We are only aware of our Philadelphia accent because we take a lot of good-natured ribbing about it. We sound normal to ourselves. We drink wooder and coughee, eat lots of beggles, root for the Iggles, and walk on the payment. In days long past, we could ride the furry from Philuffya to Camun. We buy our groceries at the AK-ah-mee. Accent? What accent?
In the movies, the Philadelphia accent often sounds like New York’s because our nasal twang is hard to imitate. But we do not eat chouklit like they do
According to a report in our local newspaper by Associated Press writer, Joanne Loviglio (who must be a native Philadelphian with that name), recent studies show we not only have an accent, it is changing from generation to generation. (An editor added a side blurb that we could hear a Philadelphia accent in TV commentators Jim Cramer and Chris Matthews. Cramer, yes, but Chris Matthews? )

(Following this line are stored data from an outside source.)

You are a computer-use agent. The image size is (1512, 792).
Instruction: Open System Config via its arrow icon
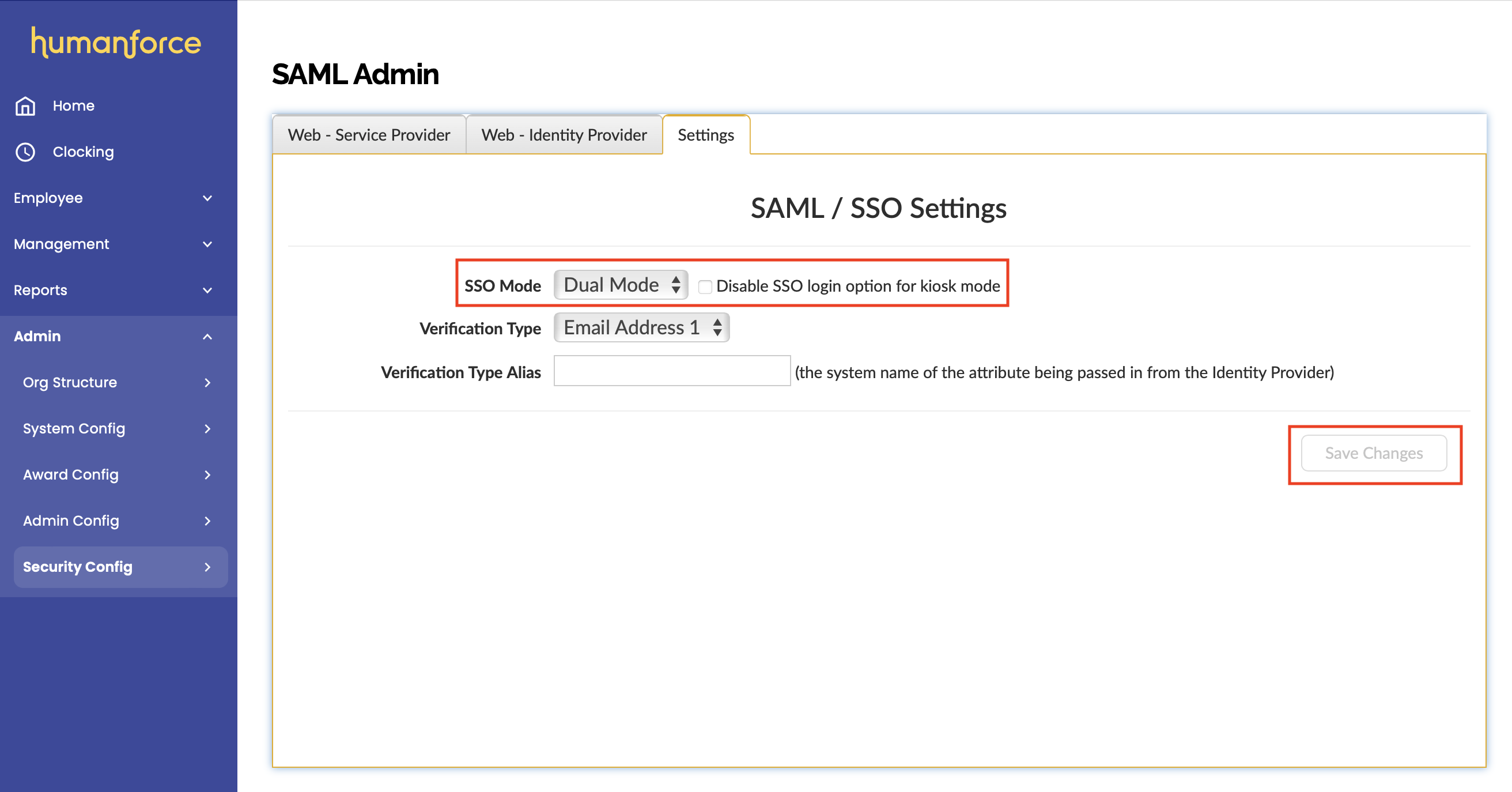click(x=207, y=429)
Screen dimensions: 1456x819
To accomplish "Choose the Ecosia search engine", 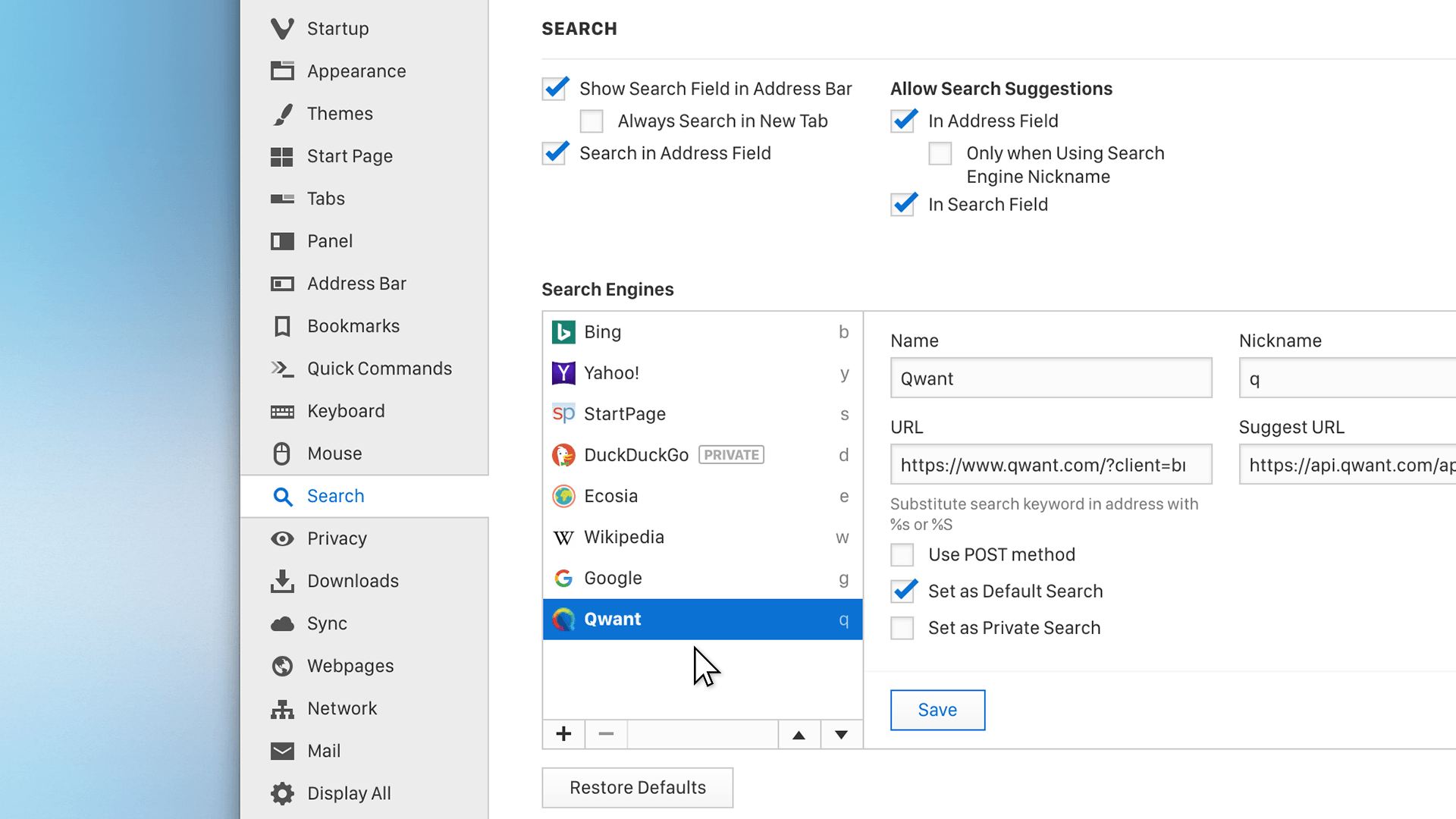I will click(x=610, y=496).

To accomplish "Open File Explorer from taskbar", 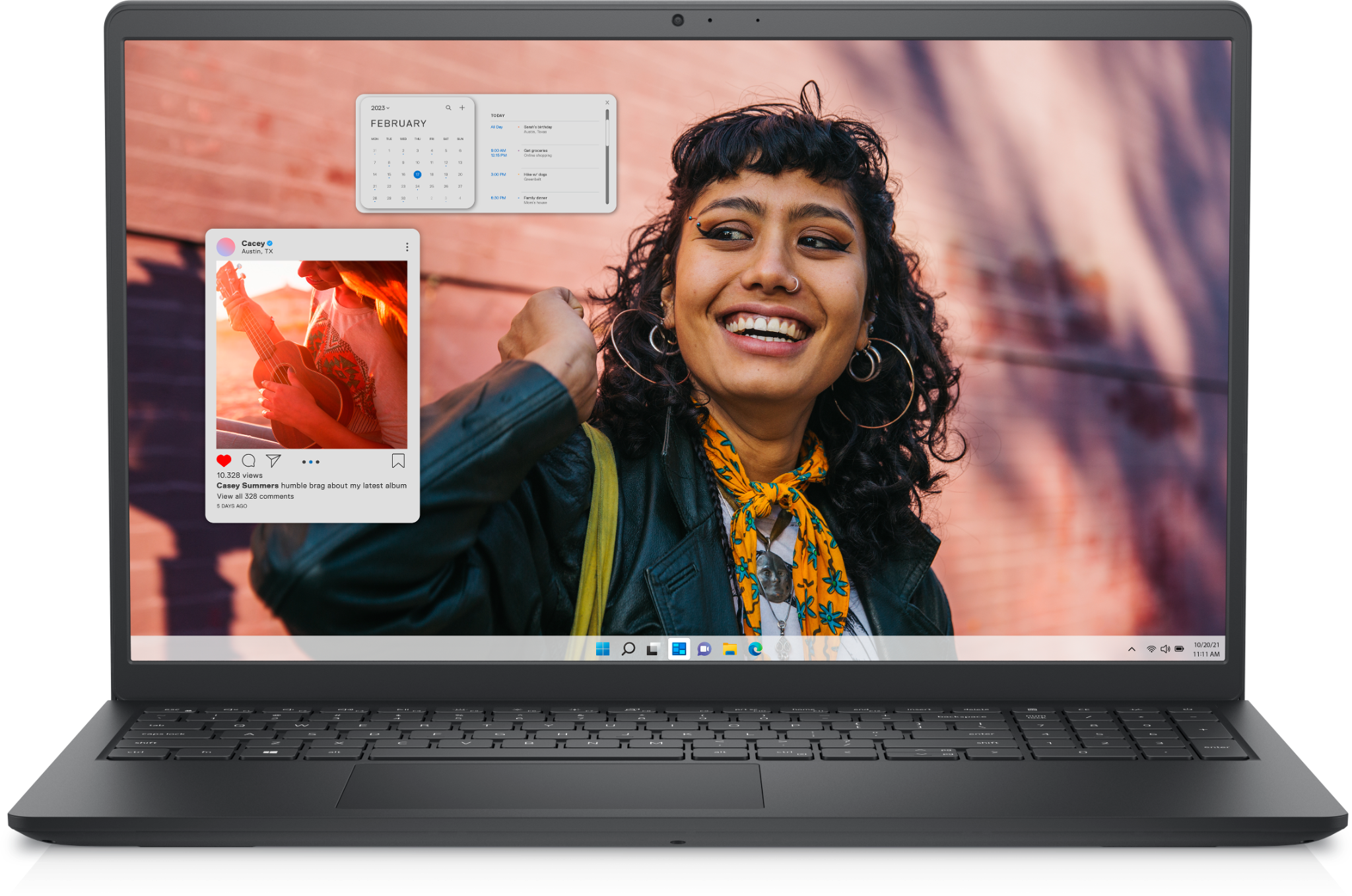I will [729, 649].

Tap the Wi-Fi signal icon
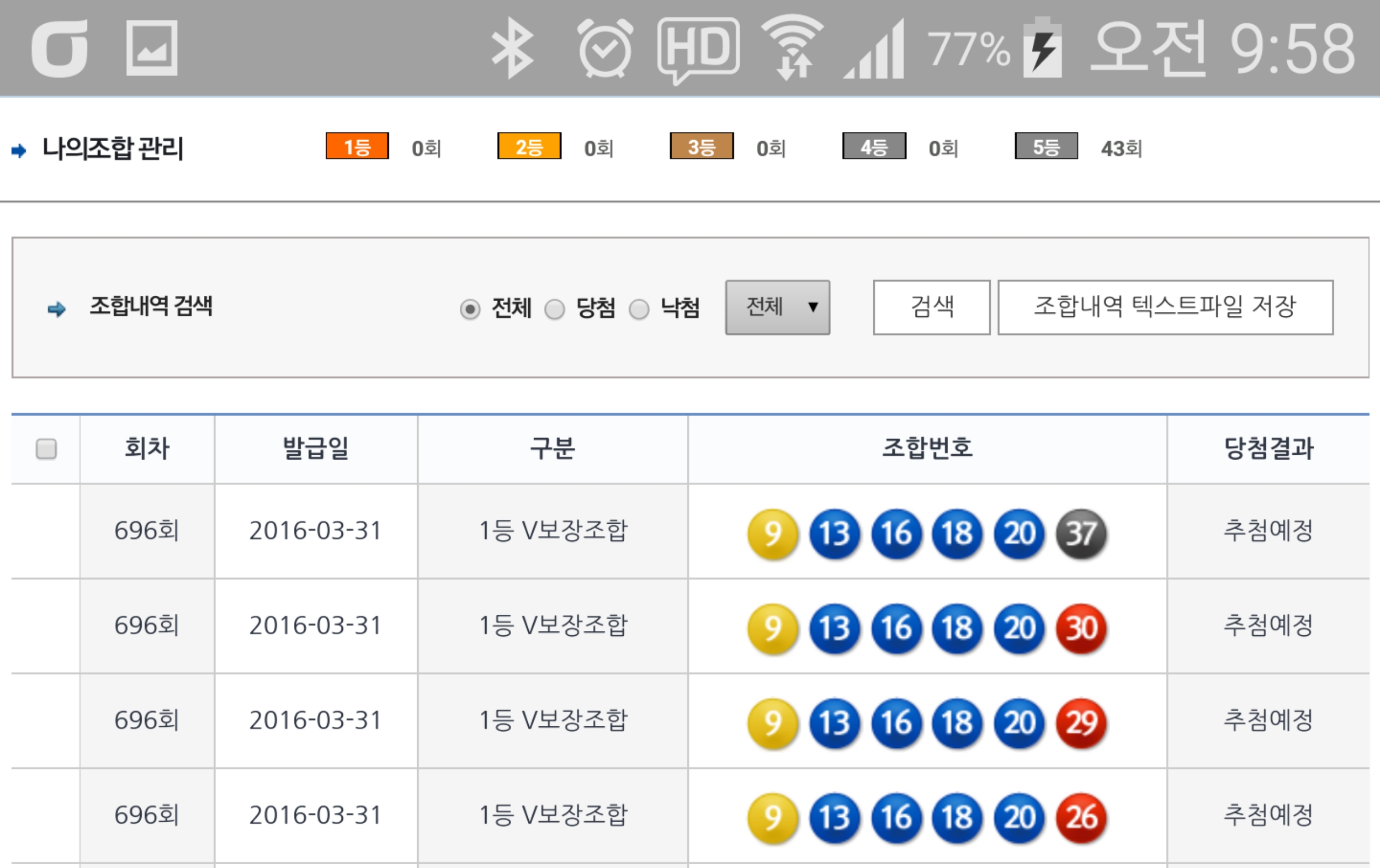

The studies are by the well-known University of Penn linguistics professor, Bill Labov, who should know. He has recorded hundreds of Philadelphians born between 1888 and 1991 in a variety of local neighborhoods and can compare graphs of the speech patterns. He asked a group of Philadelphia teenagers if “mad” and sad” rhymed. Most said they did, pronouncing them “mahd” and “sahd.” Most adults said they did not.
“Gid eowt!” says Loviglio.
I would add that Philadelphians are a very practical people. If a word can be understood with fewer syllables, it just makes sense to drop the unnecessary ones.
Trends in pronunciation began changing with those born after 1940. The accent has become less in some aspects, but stronger in others. For example, “bike” is moving towards (but not yet there) “boik,” “eight” toward “eat.”
Sorry I will not be around a hunnret years from now to witness the full change.
As an aside, I like the writing style of Joanne Loviglio and the few other topics of hers I was able to find on the Internet. I will try to track her articles in the future.